Israeli Prime Minister Benjamin Netanyahu repeatedly declared that the war’s objective was to eliminate Hamas. Israel failed. Whether one believes it was always unrealistic or was cut short by U.S. pressure, the result is undeniable—Hamas survives, governs and is rebuilding.
By late summer, Israel had launched what was billed as the decisive campaign to capture Gaza City. Sone 60,000 reservists were mobilized. The Israel Defense Forces warned that the operation could take a year, given Hamas’s vast tunnel network, booby traps and the presence of Israeli hostages. Roughly 800,000 civilians were expected to evacuate, even as Hamas urged them to defy Israeli orders and remain in place.
By the 699th day of the war, Israel controlled roughly 40% of Gaza City, and on Sept. 16 launched a major ground offensive to capture the rest. But a week earlier, a botched Israeli attempt to assassinate Hamas leaders in Qatar had infuriated U.S. President Donald Trump and set in motion negotiations that resulted in his 20-point peace plan. Trump then compelled Netanyahu to halt the offensive to implement the plan’s first phase—an immediate ceasefire and the release of all remaining living hostages. In an extraordinary step, the president personally assured Hamas that Israel would not be permitted to resume fighting, as it had after the March ceasefire.
In accordance with the plan, Israel withdrew to a “yellow line” that left Hamas in control of roughly 47% of Gaza. Israeli Defense Minister Israel Katz later disclosed that 60% of Hamas’s tunnel network remained intact. Israeli intelligence estimates that roughly 20,000 Hamas fighters are still active.
Assessments of Hamas’s condition diverge sharply. Former Mossad counterterrorism chief Oded Ailam argued that by mid-September 2025, the terror group’s centralized rule had collapsed. When Israel ordered evacuations from northern Gaza, some 350,000 civilians complied—openly defying Hamas threats. Senior commanders were dead, finances depleted, governance shattered. Power was fragmented among clans, and Hamas appeared reduced to scattered cells carrying out sporadic attacks reflecting desperation rather than strategy.

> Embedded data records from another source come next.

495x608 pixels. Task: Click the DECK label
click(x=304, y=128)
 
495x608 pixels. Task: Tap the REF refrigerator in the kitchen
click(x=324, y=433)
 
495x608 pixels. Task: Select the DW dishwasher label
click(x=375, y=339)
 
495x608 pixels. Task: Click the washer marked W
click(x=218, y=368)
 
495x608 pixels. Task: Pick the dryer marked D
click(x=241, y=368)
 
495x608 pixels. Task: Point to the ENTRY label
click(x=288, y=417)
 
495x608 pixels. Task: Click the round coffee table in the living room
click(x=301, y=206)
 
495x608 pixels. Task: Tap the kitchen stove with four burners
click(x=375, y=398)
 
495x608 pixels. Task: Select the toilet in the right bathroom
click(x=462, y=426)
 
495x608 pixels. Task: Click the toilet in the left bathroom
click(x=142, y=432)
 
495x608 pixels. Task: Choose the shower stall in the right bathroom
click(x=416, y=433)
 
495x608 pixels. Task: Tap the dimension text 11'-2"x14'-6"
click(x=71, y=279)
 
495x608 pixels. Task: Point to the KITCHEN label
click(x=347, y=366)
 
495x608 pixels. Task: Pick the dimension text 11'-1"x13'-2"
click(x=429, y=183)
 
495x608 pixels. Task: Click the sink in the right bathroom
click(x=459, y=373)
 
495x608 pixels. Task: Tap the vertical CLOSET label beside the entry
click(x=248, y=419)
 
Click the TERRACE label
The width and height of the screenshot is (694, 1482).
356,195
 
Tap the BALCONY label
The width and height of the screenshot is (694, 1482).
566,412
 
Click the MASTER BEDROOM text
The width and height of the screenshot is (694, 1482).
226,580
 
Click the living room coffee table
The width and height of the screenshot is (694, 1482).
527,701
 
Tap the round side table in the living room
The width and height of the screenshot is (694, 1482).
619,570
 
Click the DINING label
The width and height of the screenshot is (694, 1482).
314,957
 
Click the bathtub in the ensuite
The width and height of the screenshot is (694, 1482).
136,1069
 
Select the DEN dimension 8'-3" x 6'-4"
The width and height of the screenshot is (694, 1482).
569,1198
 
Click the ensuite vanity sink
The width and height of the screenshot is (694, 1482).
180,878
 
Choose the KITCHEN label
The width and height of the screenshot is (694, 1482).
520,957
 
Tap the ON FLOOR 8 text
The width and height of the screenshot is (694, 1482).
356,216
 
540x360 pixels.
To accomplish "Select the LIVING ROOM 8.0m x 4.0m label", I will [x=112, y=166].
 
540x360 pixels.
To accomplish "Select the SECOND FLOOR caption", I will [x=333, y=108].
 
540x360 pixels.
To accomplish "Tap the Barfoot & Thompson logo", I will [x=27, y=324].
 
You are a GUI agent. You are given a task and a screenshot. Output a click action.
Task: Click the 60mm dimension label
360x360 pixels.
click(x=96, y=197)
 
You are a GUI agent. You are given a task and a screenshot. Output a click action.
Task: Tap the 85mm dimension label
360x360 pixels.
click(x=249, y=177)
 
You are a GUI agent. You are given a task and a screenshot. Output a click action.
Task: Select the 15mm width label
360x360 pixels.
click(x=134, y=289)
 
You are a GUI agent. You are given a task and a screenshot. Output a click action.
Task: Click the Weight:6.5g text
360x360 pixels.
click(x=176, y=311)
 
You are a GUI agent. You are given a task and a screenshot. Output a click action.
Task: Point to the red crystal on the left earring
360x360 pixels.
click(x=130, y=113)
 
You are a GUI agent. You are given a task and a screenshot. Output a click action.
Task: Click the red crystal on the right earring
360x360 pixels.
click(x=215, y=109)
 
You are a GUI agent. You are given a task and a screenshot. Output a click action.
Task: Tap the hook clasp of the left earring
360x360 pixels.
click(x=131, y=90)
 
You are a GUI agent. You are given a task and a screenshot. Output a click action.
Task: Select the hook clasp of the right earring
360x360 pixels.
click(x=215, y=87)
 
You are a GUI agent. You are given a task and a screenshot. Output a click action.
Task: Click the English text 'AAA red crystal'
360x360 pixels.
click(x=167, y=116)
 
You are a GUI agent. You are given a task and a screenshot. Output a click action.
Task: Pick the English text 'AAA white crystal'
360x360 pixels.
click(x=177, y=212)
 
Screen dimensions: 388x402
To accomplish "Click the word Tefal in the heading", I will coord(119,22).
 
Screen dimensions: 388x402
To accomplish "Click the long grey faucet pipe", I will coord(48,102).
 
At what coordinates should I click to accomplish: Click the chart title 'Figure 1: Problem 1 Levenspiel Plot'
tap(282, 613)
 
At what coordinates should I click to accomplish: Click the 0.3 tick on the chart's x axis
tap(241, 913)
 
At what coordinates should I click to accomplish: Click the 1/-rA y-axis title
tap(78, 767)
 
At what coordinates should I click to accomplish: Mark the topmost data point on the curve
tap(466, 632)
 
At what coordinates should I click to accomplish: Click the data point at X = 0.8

Other reporting paints a far darker picture. The Palestinian Authority daily Al-Hayat Al-Jadida reported that Hamas redeployed its police and Al-Qassam Brigades across areas outside Israeli control. It resumed taxing aid, auditing international agencies, summoning employees and running civilian life. With no rival authority, Hamas restored order, reduced looting and reasserted its grip.
The New York Times reported in December that Hamas had re-established control wherever Israel withdrew. Police patrols resumed. Fighters erected checkpoints. Rivals were executed, opponents detained, and fees imposed on goods entering Gaza. Its redeployment reduced looting and street crime, leading some residents to view its renewed presence as stabilizing despite the destruction it caused.
Reports suggested that Israel succeeded in choking off key funding channels in the West Bank, leaving Hamas unable to meet full payroll obligations for the first time in years. Cash shortages led to partial salaries and internal scavenging, exposing real economic strain. Yet this, too, is contested. Hamas is profiting from taxing aid, currency exchange fees, smuggling and informal money-transfer networks. Since the ceasefire, it has revived its tax system, expanded revenues and redirected funds to rebuild military infrastructure, including tunnels.
Israeli intelligence estimates that Hamas holds between 400 million and 1 billion shekels (roughly $127 to $318 million) in cash inside Gaza, much of it hidden in tunnels or seized early in the war from banks. According to this analysis, Hamas is financially secure for years to come.
Despite agreeing with Netanyahu on the need to defeat Hamas, Trump does not want a resumption of fighting. Instead, he is preparing to announce a “Board of Peace” and is pressing Israel to move to phase two of his plan—despite Hamas remaining armed and at least one hostage, Ran Gvili, still in Gaza. Adding insult to injury, Trump wants Hamas’s backers, Qatar and Turkey, to sit on that board.
The plan’s linchpin—an International Stabilization Force—has not materialized. No country has volunteered to disarm Hamas or risk confrontation with it. Nevertheless, Washington is pushing for a technocratic Palestinian administration to assume control of Gaza. Hamas has reportedly said it will cooperate—without disarming.
After more than two years of war, Hamas may be incapable of another Oct. 7. But it is alive, armed and ruling nearly half of Gaza. Israel did not achieve the war’s central objective. A campaign meant to destroy the terrorist organization ended instead with a ceasefire that preserved it.
That is not victory. It is, at best, a 53% one—and Israel is being told to accept it as final.